• What you will do:
Reproduce the lines of the listing from its start through the line that contains "pyautogui.click(x=1010, y=136)", including that line.

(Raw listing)
######
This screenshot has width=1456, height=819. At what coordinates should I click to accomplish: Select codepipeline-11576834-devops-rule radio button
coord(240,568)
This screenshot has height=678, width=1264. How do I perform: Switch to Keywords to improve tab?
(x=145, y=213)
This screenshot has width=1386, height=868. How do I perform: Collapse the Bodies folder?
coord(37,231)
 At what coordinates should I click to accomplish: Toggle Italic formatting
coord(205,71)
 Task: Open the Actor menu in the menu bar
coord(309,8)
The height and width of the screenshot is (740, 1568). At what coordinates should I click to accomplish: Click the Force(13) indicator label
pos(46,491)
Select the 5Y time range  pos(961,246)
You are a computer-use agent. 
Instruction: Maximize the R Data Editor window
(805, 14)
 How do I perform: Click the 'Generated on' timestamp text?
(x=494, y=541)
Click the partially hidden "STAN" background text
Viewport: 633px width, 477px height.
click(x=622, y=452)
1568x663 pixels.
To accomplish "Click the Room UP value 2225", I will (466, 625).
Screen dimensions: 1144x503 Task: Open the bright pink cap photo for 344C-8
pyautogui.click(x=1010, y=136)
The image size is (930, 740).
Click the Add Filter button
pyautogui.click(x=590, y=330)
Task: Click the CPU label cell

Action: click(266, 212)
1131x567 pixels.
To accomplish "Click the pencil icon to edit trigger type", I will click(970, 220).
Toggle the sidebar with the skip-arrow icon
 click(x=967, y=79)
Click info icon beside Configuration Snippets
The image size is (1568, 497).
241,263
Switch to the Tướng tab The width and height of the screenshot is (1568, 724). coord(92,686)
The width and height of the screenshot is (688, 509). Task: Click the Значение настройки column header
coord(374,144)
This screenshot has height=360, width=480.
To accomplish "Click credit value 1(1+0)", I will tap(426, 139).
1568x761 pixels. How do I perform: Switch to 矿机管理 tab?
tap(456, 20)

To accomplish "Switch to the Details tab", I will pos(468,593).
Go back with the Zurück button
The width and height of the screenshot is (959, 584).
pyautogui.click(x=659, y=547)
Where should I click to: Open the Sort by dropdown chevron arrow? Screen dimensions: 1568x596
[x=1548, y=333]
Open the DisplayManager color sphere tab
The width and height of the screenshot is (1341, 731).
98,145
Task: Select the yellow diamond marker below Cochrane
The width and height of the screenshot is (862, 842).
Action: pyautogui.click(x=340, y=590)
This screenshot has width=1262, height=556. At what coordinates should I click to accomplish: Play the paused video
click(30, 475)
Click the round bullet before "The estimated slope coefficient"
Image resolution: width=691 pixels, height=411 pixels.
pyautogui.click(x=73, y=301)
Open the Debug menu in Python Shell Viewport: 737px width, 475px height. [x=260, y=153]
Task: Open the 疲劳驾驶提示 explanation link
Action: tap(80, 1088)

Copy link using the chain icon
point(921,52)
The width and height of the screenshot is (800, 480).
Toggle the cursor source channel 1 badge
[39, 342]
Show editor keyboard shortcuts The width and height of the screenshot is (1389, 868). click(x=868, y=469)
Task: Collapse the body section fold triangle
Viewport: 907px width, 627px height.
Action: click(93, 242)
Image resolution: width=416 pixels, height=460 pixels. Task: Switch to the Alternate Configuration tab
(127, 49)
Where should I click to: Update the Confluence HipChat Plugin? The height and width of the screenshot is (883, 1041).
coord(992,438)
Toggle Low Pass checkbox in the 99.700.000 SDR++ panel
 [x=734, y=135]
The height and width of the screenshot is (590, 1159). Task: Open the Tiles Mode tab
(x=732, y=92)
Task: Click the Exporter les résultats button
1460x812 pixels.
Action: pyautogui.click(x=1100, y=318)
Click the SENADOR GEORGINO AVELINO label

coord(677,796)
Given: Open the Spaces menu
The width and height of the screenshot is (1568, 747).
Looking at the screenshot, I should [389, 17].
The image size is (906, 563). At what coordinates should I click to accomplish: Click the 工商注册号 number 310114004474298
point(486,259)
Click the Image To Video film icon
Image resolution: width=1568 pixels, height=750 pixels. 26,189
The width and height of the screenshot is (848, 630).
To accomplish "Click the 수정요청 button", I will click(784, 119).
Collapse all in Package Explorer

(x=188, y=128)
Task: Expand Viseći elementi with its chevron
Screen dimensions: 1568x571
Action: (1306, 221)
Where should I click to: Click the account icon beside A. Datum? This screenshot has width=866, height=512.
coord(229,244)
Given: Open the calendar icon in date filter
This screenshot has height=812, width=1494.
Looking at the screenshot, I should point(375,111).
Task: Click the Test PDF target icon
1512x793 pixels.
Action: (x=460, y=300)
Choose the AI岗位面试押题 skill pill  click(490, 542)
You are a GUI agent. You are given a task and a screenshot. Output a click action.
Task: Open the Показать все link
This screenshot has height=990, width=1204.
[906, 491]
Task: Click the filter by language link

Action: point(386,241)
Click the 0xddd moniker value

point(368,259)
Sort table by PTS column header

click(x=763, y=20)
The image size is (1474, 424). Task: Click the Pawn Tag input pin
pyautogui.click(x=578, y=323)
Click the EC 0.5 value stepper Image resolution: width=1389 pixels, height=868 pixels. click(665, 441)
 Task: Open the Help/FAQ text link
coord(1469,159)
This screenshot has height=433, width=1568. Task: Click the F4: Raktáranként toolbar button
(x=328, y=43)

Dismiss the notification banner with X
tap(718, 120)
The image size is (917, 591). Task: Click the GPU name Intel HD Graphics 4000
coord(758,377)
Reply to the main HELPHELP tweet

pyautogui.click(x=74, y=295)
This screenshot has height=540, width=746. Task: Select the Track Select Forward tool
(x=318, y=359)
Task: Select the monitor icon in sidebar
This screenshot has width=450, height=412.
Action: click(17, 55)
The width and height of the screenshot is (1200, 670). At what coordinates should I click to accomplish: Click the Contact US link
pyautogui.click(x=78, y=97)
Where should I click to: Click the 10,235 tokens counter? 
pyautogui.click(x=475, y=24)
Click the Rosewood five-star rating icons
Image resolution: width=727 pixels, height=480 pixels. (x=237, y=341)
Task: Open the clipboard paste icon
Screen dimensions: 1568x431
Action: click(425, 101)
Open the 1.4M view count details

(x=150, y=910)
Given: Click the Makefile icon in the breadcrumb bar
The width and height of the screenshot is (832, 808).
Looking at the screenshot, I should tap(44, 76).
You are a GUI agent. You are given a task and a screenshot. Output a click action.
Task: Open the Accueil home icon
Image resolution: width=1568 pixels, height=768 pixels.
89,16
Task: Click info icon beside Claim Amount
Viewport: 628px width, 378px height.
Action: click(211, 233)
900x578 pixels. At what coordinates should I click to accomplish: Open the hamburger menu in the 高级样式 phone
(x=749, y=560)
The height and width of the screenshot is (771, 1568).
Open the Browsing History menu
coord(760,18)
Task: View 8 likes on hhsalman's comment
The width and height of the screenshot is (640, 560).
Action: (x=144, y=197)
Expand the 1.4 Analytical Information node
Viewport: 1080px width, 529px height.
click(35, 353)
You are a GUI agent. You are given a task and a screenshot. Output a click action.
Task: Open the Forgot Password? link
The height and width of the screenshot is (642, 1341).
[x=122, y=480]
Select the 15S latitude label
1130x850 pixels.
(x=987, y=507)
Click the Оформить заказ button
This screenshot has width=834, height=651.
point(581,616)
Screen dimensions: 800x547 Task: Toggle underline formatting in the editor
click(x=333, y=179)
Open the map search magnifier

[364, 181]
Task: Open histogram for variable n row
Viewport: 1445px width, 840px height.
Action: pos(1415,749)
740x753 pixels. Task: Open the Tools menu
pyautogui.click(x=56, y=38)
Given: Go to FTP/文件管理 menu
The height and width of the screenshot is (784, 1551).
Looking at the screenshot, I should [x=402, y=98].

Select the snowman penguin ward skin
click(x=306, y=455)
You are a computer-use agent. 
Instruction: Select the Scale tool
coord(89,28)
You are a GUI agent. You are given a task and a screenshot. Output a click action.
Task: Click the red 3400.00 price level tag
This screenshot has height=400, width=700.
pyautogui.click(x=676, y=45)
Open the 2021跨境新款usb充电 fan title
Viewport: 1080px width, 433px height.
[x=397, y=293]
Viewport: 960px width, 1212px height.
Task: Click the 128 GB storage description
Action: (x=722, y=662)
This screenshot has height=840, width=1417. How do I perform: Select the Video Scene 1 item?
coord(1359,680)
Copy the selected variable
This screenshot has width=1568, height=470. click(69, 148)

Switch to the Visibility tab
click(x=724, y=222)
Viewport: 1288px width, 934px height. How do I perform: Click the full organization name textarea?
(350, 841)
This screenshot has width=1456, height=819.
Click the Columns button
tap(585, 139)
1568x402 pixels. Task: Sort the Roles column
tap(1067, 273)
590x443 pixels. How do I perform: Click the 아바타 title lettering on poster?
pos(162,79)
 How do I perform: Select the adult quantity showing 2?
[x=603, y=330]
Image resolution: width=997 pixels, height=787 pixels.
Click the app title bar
######
• Written answer:
This screenshot has width=1456, height=819. At what coordinates should I click to accomplish: Select codepipeline-11576834-devops-rule radio button
coord(240,568)
This screenshot has height=678, width=1264. How do I perform: Switch to Keywords to improve tab?
(x=145, y=213)
This screenshot has width=1386, height=868. How do I perform: Collapse the Bodies folder?
coord(37,231)
 At what coordinates should I click to accomplish: Toggle Italic formatting
coord(205,71)
 Task: Open the Actor menu in the menu bar
coord(309,8)
The height and width of the screenshot is (740, 1568). At what coordinates should I click to accomplish: Click the Force(13) indicator label
pos(46,491)
Select the 5Y time range  pos(961,246)
You are a computer-use agent. 
Instruction: Maximize the R Data Editor window
(805, 14)
 How do I perform: Click the 'Generated on' timestamp text?
(x=494, y=541)
Click the partially hidden "STAN" background text
Viewport: 633px width, 477px height.
click(x=622, y=452)
1568x663 pixels.
To accomplish "Click the Room UP value 2225", I will (466, 625).
Screen dimensions: 1144x503 Task: Open the bright pink cap photo for 344C-8
pyautogui.click(x=1010, y=136)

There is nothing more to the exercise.